◆ Goal:
State how many lines in the listing below contain the string "what", matching case exactly. Reply with the number alone.

◆ Records provided:
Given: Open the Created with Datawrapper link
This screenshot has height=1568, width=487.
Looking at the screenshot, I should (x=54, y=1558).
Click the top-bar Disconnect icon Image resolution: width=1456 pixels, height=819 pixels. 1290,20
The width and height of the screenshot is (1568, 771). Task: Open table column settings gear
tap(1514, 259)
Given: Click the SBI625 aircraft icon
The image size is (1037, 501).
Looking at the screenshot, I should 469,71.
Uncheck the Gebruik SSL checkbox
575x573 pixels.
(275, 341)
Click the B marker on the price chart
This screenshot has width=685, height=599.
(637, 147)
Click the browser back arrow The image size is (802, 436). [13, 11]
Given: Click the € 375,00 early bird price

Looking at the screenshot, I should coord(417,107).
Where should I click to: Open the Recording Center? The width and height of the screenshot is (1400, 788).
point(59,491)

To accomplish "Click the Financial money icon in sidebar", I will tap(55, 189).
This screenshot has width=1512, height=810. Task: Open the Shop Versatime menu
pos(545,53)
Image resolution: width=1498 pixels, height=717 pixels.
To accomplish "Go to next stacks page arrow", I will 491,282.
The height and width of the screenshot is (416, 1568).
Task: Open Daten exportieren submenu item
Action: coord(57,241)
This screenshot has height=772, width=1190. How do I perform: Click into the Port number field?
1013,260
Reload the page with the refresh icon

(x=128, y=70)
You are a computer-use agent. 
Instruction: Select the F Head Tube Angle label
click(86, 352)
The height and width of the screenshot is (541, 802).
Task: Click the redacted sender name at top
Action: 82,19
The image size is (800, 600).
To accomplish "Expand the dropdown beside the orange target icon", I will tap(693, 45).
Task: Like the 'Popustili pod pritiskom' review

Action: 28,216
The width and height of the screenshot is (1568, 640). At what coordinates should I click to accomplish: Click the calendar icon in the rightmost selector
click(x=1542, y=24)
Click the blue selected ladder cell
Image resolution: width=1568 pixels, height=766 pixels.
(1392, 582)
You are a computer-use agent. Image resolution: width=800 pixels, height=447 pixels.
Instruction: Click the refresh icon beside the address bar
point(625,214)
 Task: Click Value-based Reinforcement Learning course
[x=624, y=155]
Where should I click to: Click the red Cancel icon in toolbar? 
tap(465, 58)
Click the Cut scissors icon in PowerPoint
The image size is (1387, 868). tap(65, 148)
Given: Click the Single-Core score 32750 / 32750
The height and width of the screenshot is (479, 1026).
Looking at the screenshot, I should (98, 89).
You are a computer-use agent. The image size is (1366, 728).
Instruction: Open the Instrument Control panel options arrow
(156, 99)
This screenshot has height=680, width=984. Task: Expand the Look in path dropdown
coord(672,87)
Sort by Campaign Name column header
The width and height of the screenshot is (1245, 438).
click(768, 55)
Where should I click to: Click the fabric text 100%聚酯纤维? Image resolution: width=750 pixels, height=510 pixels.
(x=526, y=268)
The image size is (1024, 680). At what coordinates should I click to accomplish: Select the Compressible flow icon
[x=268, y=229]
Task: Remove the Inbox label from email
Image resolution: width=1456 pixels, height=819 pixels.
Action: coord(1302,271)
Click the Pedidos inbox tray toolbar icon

◆ Exercise output:
2